Another reason for moving it out of the pin directory is to separate this repo's code from PIN stuff, but I can see the benefits of having all your pintools in one place.

Regarding the options -t and -t64, I'm aware of what they stand for, though it is implied that pin would try to detect if the target is 32bit or 64bit (it has to decide which to use for -follow_execv afterall).

I ran a few experiments on PIN 3.21

:: Uses tool64.dll and launches test64.exe (correct)
pin -t64 tool64.dll -t tool32.dll -- test64.exe 

:: Uses tool32.dll and launches test32.exe (correct)
pin -t64 tool64.dll -t tool32.dll -- test32.exe

:: Uses tool32.dll and launches C:\Windows\SysWow64\notepad.exe (wrong)
pin -t64 tool64.dll -t tool32.dll -- C:\Windows\System32\notepad.exe

:: Uses tool32.dll and launches C:\Windows\SysWow64\notepad.exe (correct)
pin -t64 tool64.dll -t tool32.dll -- C:\Windows\SysWow64\notepad.exe

:: Uses tool64.dll and launches C:\Windows\System32\notepad.exe (correct)
pin -t tool64.dll -- C:\Windows\System32\notepad.exe

:: Uses tool32.dll and launches C:\Windows\SysWow64\notepad.exe (wrong)
pin -t tool32.dll -- C:\Windows\System32\notepad.exe

Which I think, means that while pin does know which tool to use, it has some trouble parsing the path of the target binary. I'm unsure if this is intended behavior on PIN's end, but it does mean that pe_check.exe is still necessary.

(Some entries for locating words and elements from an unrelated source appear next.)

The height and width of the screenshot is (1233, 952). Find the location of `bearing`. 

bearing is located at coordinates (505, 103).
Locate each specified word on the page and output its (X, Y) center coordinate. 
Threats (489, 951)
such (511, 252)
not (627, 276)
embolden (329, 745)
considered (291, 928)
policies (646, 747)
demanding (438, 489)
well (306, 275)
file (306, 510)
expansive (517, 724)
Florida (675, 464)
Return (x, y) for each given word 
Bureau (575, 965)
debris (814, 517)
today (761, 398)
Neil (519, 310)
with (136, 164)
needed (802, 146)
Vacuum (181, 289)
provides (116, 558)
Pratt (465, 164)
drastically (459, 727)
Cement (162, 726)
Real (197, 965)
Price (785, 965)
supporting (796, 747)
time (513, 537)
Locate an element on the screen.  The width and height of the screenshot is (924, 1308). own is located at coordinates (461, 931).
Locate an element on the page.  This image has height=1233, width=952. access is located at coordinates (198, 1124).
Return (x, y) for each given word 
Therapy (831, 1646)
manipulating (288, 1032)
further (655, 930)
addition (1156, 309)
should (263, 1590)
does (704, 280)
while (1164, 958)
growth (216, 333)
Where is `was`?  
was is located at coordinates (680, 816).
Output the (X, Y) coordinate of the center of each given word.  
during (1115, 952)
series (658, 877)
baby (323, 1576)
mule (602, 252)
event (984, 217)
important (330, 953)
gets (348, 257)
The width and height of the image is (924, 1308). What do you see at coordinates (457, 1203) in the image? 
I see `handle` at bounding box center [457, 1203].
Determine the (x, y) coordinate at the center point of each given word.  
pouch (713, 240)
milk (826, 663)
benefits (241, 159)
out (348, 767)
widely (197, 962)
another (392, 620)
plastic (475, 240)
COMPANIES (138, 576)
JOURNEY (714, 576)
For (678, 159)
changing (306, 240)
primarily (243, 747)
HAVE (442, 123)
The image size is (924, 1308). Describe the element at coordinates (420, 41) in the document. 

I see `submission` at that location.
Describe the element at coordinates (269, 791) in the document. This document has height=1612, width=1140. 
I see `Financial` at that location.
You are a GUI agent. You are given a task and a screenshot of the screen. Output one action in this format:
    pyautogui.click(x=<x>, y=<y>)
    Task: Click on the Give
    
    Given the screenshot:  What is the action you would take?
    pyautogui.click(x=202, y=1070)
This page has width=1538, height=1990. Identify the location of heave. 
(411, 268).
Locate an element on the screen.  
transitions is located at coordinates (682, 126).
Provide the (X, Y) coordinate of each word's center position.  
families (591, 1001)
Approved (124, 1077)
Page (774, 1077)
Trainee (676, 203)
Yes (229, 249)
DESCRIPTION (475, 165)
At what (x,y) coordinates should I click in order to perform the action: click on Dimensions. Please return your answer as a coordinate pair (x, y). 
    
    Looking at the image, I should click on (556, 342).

My main concern with using the pe_check.exe is that -follow_execv would be broken in cases when the target process launches a child with different "bitness", since pin doesn't know the existence of both pintools.

[hasherezade]

@JuliaPoo - thank you, I actually missed that you can pass both tools to the pin. I fixed it now. Regarding the license, I will review the updates, and in case if distribution of the compiled binaries is now permitted, I will make an installer.

[JuliaPoo]

The current fix fails for the case of System32 and SysWow64 where the target binary is 64bit but there is a 32bit binary in the paths with the same name, and this is despite providing PIN the full path to the 64bit target. E.g. pin -t64 tool64.dll -t tool32.dll -- C:\Windows\System32\notepad.exe is expected to launch C:\Windows\System32\notepad.exe but it instead launches C:\Windows\SysWow64\notepad.exe.

I'm convinced this is a bug on PIN's side (tested with 3.21 and 3.18), and this would not have been encountered in the previous solution with pe_check.exe.

So it's either:

1. Have tiny_tracer fail at the System32 and SysWow64 case (current solution)
2. Have tiny_tracer fail at follow_execv where the child process is a different bitness. (previous solution).

[hasherezade]

Thanks for checking. In such case, I would rather choose 2) and rollback the changes.

[JuliaPoo]

Nice! Since this issue is settled, I'll be closing it.